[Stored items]
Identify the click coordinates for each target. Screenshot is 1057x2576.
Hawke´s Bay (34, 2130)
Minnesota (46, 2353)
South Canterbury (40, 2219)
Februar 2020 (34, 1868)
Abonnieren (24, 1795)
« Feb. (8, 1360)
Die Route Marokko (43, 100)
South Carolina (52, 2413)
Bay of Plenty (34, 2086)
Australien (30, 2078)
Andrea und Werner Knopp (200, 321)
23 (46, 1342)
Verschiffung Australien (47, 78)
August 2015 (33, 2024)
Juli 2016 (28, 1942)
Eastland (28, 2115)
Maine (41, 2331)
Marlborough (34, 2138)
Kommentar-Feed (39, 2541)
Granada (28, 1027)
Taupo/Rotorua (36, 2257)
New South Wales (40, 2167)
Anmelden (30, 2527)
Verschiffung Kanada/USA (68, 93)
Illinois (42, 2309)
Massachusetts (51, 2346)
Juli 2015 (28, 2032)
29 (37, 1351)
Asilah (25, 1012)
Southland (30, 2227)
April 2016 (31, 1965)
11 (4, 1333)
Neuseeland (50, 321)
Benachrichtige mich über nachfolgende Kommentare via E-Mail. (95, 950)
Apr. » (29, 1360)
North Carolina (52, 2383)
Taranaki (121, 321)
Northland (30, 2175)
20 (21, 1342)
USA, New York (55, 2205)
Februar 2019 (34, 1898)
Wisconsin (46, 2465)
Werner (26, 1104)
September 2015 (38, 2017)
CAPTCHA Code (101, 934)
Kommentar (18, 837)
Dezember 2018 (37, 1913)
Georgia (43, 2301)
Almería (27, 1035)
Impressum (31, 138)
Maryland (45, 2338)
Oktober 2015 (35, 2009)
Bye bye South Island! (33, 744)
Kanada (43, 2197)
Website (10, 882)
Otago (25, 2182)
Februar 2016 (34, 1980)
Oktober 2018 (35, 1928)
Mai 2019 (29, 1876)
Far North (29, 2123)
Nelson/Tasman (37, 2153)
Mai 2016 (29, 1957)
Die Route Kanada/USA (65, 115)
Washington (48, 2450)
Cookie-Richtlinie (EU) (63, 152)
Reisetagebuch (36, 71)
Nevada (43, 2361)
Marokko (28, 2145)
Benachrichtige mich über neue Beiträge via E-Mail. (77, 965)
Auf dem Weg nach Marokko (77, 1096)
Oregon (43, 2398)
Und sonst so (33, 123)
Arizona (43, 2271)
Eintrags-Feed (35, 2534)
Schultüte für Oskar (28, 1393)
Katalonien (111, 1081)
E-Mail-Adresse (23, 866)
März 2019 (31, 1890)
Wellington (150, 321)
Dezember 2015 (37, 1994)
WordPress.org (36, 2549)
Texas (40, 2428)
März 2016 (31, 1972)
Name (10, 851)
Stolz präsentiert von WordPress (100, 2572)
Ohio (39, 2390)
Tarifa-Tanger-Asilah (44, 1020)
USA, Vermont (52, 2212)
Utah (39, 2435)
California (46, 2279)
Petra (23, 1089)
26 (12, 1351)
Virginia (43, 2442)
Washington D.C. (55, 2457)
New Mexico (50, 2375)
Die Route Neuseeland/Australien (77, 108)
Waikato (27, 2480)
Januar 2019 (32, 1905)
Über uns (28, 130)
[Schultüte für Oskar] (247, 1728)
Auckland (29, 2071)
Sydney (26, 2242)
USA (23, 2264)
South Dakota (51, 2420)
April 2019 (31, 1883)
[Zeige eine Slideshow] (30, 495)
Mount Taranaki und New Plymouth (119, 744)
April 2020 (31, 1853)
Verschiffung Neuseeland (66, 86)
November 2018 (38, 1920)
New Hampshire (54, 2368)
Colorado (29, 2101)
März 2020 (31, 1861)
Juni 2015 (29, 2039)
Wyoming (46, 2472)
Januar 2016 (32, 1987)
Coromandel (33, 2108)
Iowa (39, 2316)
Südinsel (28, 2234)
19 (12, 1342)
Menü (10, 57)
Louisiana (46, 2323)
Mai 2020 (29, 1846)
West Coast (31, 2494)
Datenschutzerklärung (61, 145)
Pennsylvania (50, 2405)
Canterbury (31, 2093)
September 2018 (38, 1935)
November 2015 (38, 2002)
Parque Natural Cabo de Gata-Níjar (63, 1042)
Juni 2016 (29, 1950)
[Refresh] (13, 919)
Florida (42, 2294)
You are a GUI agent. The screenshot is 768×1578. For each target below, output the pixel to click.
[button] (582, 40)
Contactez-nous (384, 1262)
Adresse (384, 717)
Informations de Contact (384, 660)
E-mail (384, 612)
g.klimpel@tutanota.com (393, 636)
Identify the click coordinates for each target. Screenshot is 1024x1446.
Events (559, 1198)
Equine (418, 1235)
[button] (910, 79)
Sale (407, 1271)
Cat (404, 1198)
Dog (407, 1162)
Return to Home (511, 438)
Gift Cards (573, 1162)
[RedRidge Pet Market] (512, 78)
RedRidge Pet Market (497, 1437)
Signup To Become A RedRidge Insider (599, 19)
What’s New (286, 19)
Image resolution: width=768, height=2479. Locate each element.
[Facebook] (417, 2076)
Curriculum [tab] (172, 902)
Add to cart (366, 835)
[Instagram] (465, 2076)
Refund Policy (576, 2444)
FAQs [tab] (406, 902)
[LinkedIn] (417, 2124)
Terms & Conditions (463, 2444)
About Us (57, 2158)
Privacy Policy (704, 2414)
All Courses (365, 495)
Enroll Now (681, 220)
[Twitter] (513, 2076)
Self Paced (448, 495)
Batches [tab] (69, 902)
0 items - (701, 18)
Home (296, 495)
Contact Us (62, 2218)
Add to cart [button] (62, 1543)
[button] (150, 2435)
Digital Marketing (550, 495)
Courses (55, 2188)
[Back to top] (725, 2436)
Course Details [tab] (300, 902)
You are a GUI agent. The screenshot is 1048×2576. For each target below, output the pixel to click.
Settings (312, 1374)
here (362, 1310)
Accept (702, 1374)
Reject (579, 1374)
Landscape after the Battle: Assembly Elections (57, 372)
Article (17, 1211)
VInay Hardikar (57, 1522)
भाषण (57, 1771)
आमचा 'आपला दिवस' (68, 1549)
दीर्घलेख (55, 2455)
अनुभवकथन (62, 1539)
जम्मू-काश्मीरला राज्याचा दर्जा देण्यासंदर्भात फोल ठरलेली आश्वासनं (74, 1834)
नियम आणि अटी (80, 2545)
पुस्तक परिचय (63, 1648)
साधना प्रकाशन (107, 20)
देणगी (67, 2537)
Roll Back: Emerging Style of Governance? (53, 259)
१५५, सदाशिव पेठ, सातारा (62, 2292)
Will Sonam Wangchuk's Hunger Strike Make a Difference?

# Work request:
What you give back should be only the lines of the records above, starting at the line with "Verschiffung Australien (47, 78)" and ending at the line with "Wisconsin (46, 2465)", restated word for word.

# Response to this exercise:
Verschiffung Australien (47, 78)
August 2015 (33, 2024)
Juli 2016 (28, 1942)
Eastland (28, 2115)
Maine (41, 2331)
Marlborough (34, 2138)
Kommentar-Feed (39, 2541)
Granada (28, 1027)
Taupo/Rotorua (36, 2257)
New South Wales (40, 2167)
Anmelden (30, 2527)
Verschiffung Kanada/USA (68, 93)
Illinois (42, 2309)
Massachusetts (51, 2346)
Juli 2015 (28, 2032)
29 (37, 1351)
Asilah (25, 1012)
Southland (30, 2227)
April 2016 (31, 1965)
11 (4, 1333)
Neuseeland (50, 321)
Benachrichtige mich über nachfolgende Kommentare via E-Mail. (95, 950)
Apr. » (29, 1360)
North Carolina (52, 2383)
Taranaki (121, 321)
Northland (30, 2175)
20 (21, 1342)
USA, New York (55, 2205)
Februar 2019 (34, 1898)
Wisconsin (46, 2465)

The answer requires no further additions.